While praising KP Turnquest and Marlon Johnson, the Ministry of Finance’s financial secretary, for their efforts to “get the fiscal house in order”, Mr Myers said the Bahamian people were continually having to pay for waste, inefficiency and under-performance in the public sector through ever-increasing fees and taxes.
He directly attacked the Government’s newly-published Fiscal Strategy Report, which justified the 12 percent VAT rate increase and other tax rises on the basis that the Government was not earning sufficient income to meet the country’s needs, on the basis that Bahamians had yet to reap the benefits from losing more of their income in tax dollars.
“It talks about increasing taxes to finance modern governance,” Mr Myers told Tribune Business of the report, “but we’re not getting it. “Even more upsetting in that statement is not only are we not getting modern governance; we’re missing our targets.
“It is the largesse and inefficiency of our public sector that causes these increases in costs and taxes. They’ve got no control over these state-owned enterprises (SOEs) which are over-staffed, inefficient and under-performing. It’s high time they address the largesse and inefficiency of the public sector.
“They can’t keep coming to the public and raising fees and increasing taxes, and not address that gorilla in the room. The public are saying they are sick and tired of increasing fees and taxes to support largesse in government. Create a modern government that’s efficient and not bloated.”
The Fiscal Strategy Report, which sets out the Government’s medium-term Budget projections and thinking, said the Minnis administration had no choice but to increase revenue yields via tax hikes because it was not earning sufficient income to meet its needs and those of the Bahamian people.
“As amply demonstrated in recent years, the revenue yield of the tax system was grossly inadequate to the needs of modern governance,” the report said. “The various revenue measures in the 2018-2019 Budget, including the increase in the rate of VAT from 7.5 to 12 per cent, are projected to secure a boost in revenue collections from 16.1 per cent to 19.9 per cent of GDP.
“While lagging regional norms at that level, the increase in the tax yield is nonetheless appreciable and is poised to make a significant contribution to the attainment of the Government’s key fiscal objectives.”

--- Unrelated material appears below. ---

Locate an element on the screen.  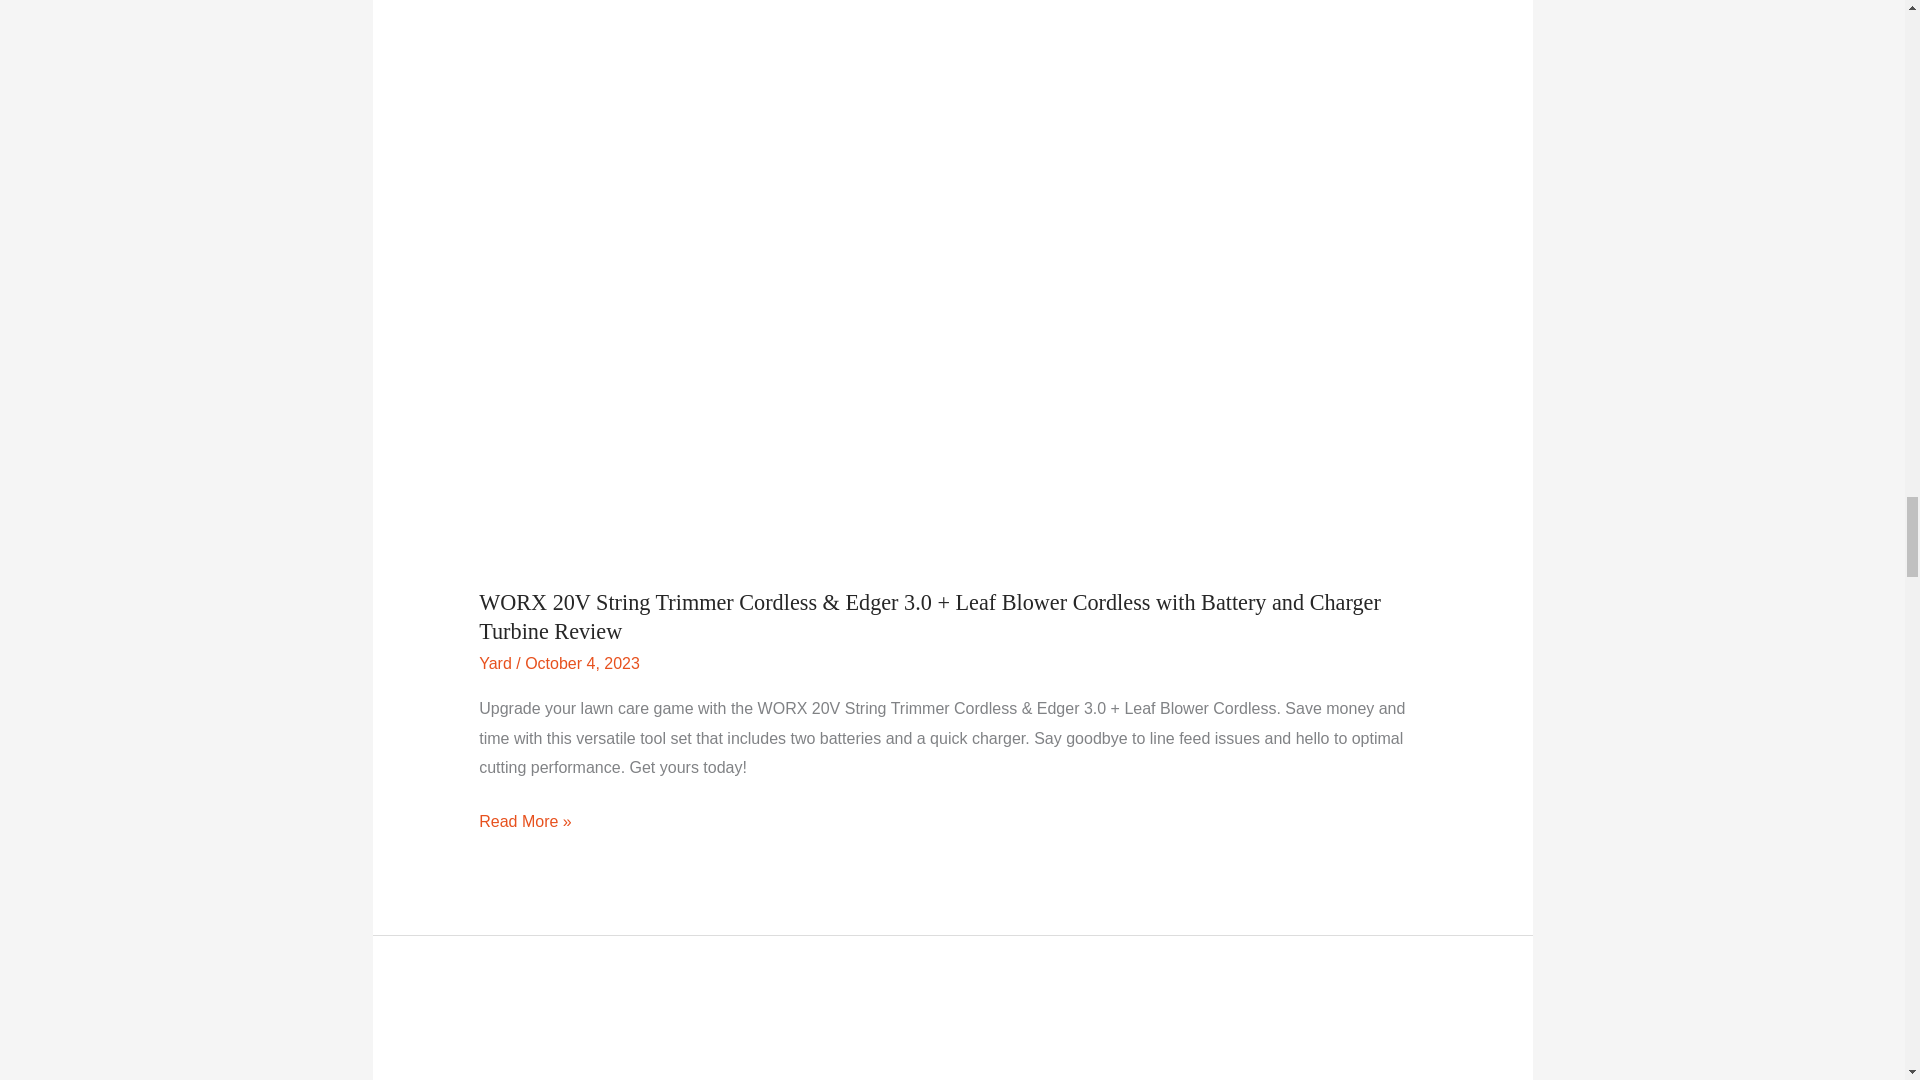
Yard is located at coordinates (495, 662).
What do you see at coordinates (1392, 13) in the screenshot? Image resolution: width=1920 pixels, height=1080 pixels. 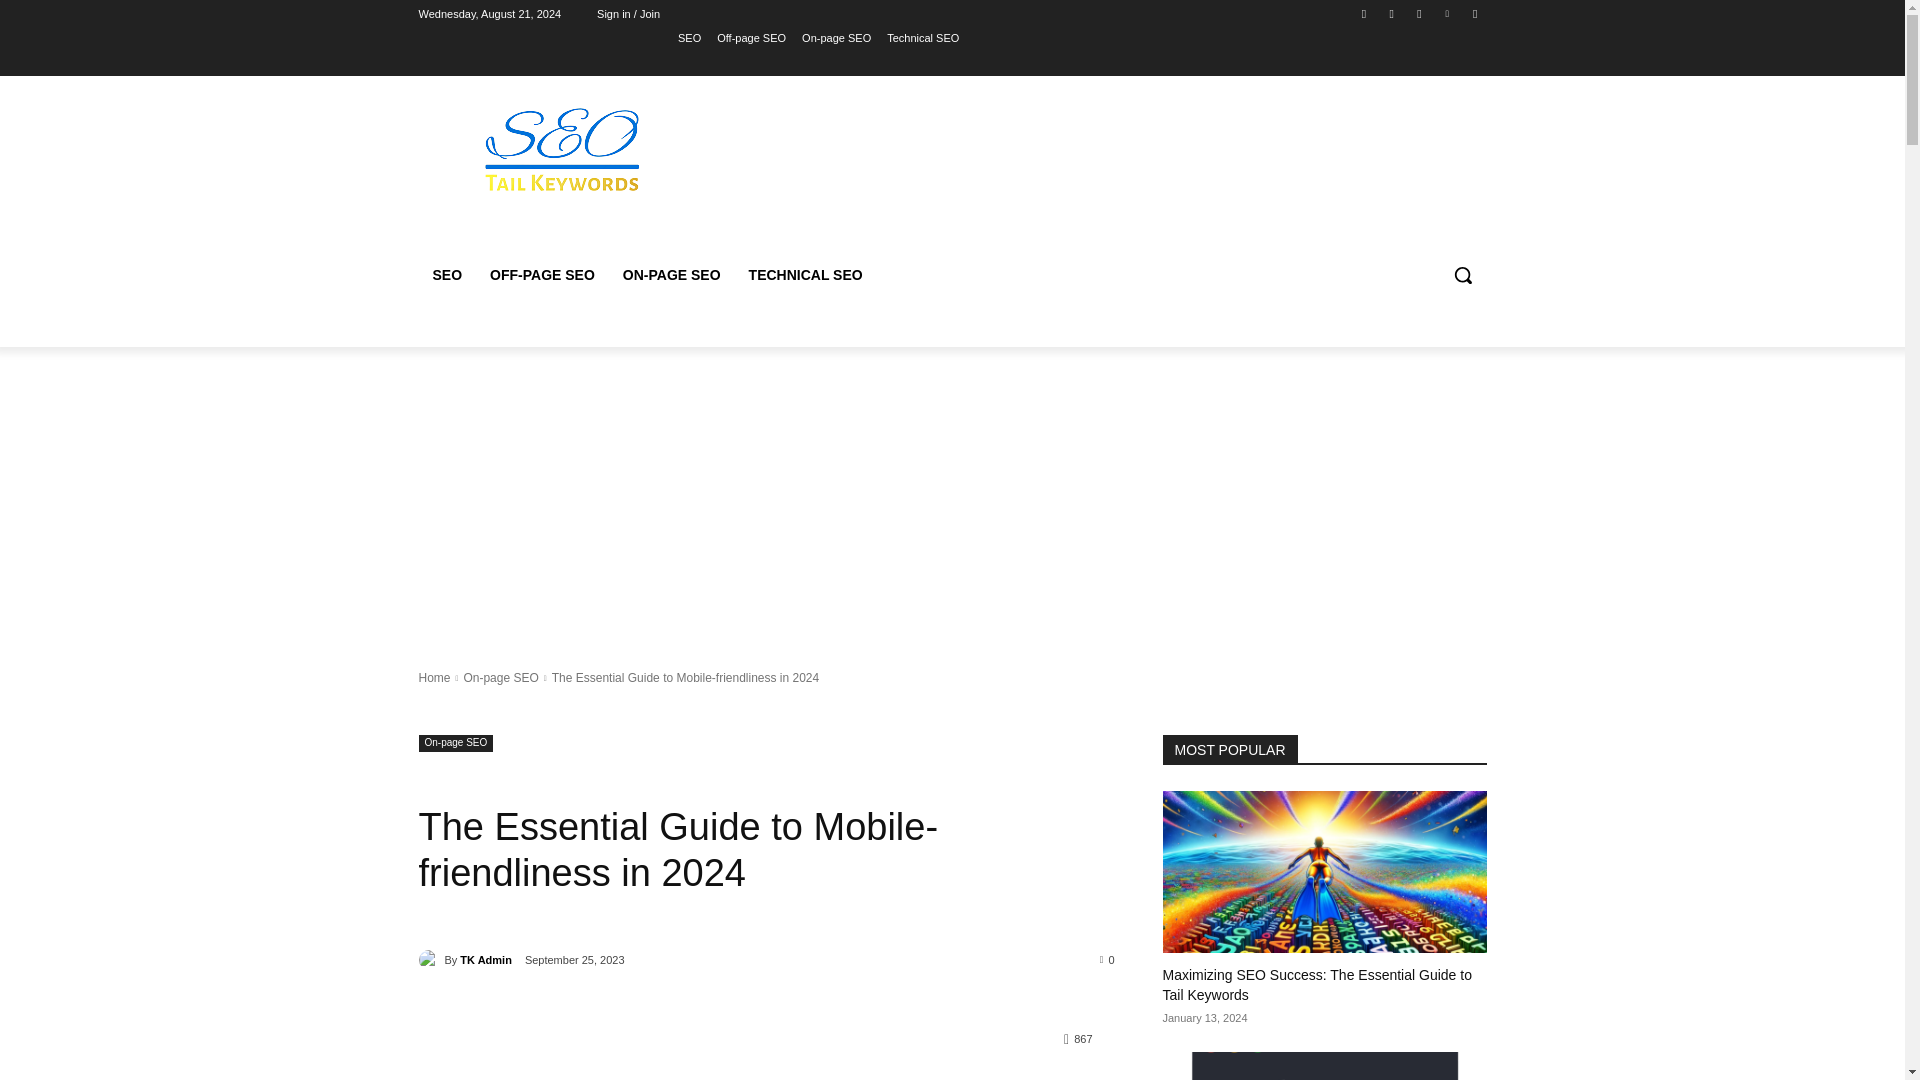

Mr Myers, though, argued that Bahamians had yet to get anything in return - in terms of improved governance and public services - for reduced living standards, higher living costs and lower disposable income that have resulted from the VAT increase and higher energy costs.
These were cited as the principle grievances among protesters who took over Rawson Square and Bay Street on Wednesday, and the ORG principal also challenged the Government’s decision to compare revenue yields to those of other Caribbean states.
Mr Myers told Tribune Business that the Government was “trying to make itself look good by comparing itself to the rest of the Caribbean”, which was just as - if not more - inefficient, and included countries such as Jamaica and Barbados whose national debts exceeded the size of their economies.
He added that the private sector never compared itself to poorly-performing rivals, saying: “If we did that in business, we’d all be out of business.”
Mr Myers said the 2017-2018 fiscal deficit, which overshot both the initial and year-end forecasts by $94m and $105m, respectively, highlighted the need for the Government to rapidly transition to accrual-based accounting that recorded spending commitments when they were made and thus presented a more complete picture of its financial affairs.
“We’re not happy about the lack of fiscal controls that happened at a time prior to the Fiscal Responsibility Act,” he said, while praising Messrs Turnquest and Johnson for their intent. “My impression, and I think they deserve credit, is that they are trying to get their fiscal house in order.
“But this further wildly indicates they have to move to accrual-based accounting or they will remain perpetually struggling, with the right hand not knowing what the left hand is doing. That’s just dangerous from a Budget standpoint and trying to run a country.
“That’s too big a swing. It’s too big of a swing,” he added of the $415m deficit. “It’s a function of your accounting processes. It’s telling you; it exemplifies the fact there aren’t enough controls in the current accounting system, and we must move rapidly to an accrual system. They need to make good on that promise. We’ve got to stop talking and do something about it otherwise we’re failing the country down the road.”
Emphasising that he was not picking on the current administration, Mr Myers said inaction would simply push The Bahamas further away from fiscal sustainability.